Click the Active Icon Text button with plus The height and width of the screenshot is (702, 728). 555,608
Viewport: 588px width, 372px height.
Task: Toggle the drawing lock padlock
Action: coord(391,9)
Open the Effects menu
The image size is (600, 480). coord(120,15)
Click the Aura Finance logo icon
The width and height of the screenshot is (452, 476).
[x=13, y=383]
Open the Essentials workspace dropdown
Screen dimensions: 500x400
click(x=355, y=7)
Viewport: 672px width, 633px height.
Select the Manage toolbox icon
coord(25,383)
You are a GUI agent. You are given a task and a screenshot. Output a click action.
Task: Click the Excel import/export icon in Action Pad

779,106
==================================================
• How to complete this task
Reproduce the records above with every character intact.

• Response to the task
Click the Active Icon Text button with plus The height and width of the screenshot is (702, 728). 555,608
Viewport: 588px width, 372px height.
Task: Toggle the drawing lock padlock
Action: coord(391,9)
Open the Effects menu
The image size is (600, 480). coord(120,15)
Click the Aura Finance logo icon
The width and height of the screenshot is (452, 476).
[x=13, y=383]
Open the Essentials workspace dropdown
Screen dimensions: 500x400
click(x=355, y=7)
Viewport: 672px width, 633px height.
Select the Manage toolbox icon
coord(25,383)
You are a GUI agent. You are given a task and a screenshot. Output a click action.
Task: Click the Excel import/export icon in Action Pad

779,106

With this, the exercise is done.